### TRECHO SELECIONADO
************

As lavouras de café no Brasil, especialmente na região de Franca, estão atravessando a fase natural conhecida como “queda de chumbinhos” - um processo comum no ciclo produtivo, mas que este ano tem sido intensificado pelas condições climáticas adversas. O fenômeno reforça a importância do manejo adequado para garantir uma boa safra em 2025.
Em 2024, os cafezais enfrentaram uma seca prolongada e temperaturas elevadas, fatores que agravaram a perda de frutos. A queda de chumbinhos ocorre entre 80 e 100 dias após a florada, geralmente entre dezembro e fevereiro, como um mecanismo de autorregulação da planta, que elimina frutos que não consegue sustentar. No entanto, o estresse hídrico e a desfolha intensificaram esse processo neste ano.
Marcelo Jordão, engenheiro agrônomo e pesquisador da Fundação Procafé, alerta que a situação exige um monitoramento mais rigoroso. "Plantas que enfrentaram seca severa e altas temperaturas têm menor quantidade de folhas, o que reduz a fotossíntese e as reservas de carboidratos. Isso afeta diretamente a capacidade de sustentar os frutos", explica. Segundo ele, os frutos maiores das primeiras floradas acabam consumindo mais energia, aumentando a queda dos frutos mais novos.

************

### INFORMAÇÕES FORNECIDAS
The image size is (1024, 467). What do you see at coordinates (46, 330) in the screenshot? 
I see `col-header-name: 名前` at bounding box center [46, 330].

************

### OBJETIVO DA TAREFA
Liste todos os nomes próprios de pessoas, lugares e instituições que aparecem no trecho sobre a queda de chumbinhos nos cafezais.

### RESPOSTA FINAL
Brasil, Franca, Marcelo Jordão, Fundação Procafé